Pavlova with Raspberry Curd and Berries


This berry powerhouse of a dessert is a meringue-filled wonder.


  • 3 large eggs, whites only

  • Pinch of cream of tartar

  • ½ cup sugar

  • 1 teaspoon pure vanilla extract

  • 2 cups whipped heavy cream

  • 1 ⅔ cups Raspberry Curd

  • 3 cups mixed berries, tossed with 2 tablespoons sugar


  1. Preheat oven to 200 degrees. Trace two 6-inch circles onto a piece of parchment paper. Turn over and use paper to line a baking sheet.

  2. In a large bowl, using an electric mixer, beat egg whites and cream of tartar on high until soft peaks form, about 2 minutes. Beat in 1/4 cup sugar. With mixer running, add 1/4 cup sugar, 1 tablespoon at a time. Stop mixer and scrape down bowl.
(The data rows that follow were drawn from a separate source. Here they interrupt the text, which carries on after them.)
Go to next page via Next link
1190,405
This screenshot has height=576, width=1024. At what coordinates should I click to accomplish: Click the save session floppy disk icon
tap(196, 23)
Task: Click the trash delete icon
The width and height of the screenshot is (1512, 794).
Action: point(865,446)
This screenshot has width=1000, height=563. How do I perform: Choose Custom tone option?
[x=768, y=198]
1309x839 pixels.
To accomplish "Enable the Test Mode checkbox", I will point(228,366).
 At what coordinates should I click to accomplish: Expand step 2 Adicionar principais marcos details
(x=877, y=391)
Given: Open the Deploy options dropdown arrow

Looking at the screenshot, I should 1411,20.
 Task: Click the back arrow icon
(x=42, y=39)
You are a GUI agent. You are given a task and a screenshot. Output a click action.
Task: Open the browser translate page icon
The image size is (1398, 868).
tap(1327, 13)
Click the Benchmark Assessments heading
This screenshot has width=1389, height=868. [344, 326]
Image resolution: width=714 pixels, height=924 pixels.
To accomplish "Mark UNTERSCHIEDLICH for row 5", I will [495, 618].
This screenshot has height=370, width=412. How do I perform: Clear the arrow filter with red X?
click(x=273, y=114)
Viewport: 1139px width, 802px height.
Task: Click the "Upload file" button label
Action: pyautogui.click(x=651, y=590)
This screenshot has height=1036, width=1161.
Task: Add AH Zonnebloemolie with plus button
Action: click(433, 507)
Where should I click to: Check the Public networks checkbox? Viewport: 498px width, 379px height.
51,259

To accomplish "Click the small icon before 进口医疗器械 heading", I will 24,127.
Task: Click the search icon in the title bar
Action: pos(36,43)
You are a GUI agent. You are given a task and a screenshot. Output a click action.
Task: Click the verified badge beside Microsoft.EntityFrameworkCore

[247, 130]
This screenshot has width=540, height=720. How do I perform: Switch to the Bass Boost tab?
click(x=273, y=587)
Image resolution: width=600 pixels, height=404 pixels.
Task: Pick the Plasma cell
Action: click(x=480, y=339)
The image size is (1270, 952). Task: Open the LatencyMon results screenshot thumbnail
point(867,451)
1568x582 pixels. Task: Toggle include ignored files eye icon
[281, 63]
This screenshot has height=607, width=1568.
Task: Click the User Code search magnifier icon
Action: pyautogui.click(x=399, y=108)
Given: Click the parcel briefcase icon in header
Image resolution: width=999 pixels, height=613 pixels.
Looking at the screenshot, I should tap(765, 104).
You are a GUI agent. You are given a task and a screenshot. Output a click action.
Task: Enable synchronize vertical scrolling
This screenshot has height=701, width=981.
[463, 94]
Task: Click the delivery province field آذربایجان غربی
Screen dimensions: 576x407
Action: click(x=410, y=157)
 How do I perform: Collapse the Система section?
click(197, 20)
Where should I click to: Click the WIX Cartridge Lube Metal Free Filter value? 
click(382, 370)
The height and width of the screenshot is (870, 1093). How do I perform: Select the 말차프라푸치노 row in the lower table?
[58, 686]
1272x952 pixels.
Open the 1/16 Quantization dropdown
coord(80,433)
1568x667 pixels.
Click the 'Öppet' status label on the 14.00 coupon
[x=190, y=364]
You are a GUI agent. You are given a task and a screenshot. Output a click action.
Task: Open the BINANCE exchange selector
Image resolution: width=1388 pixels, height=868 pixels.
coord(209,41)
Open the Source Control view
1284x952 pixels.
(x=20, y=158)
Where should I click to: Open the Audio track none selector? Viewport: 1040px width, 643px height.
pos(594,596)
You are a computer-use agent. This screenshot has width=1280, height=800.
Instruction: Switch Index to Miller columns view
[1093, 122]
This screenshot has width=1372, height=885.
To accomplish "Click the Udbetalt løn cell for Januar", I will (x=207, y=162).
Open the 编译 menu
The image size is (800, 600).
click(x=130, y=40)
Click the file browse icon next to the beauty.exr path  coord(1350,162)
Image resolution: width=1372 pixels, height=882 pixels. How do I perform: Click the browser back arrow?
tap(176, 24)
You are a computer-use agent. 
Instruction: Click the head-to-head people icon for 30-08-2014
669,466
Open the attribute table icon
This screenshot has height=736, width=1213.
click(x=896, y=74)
Continue to beat on high until whites are very stiff and glossy, and sugar has almost completely dissolved, about 5 minutes. Beat in vanilla extract.

  3. Gently shape 2 rounds of meringue on sheet, using circles as a guide. Smooth tops. Bake until meringues are crispy on the outside and detach easily from paper, about 1 1/2 hours, rotating sheet halfway through. Turn oven off and let meringues cool completely in oven. Gently peel from paper and place on serving plates; top each with 1 cup whipped heavy cream, 2/3 cup raspberry or lemon curd, and 1 1/2 cups mixed berries tossed with 1 tablespoon sugar.

Cook's Notes

If you wish, you can substitute Easy Lemon Curd for the Raspberry Curd.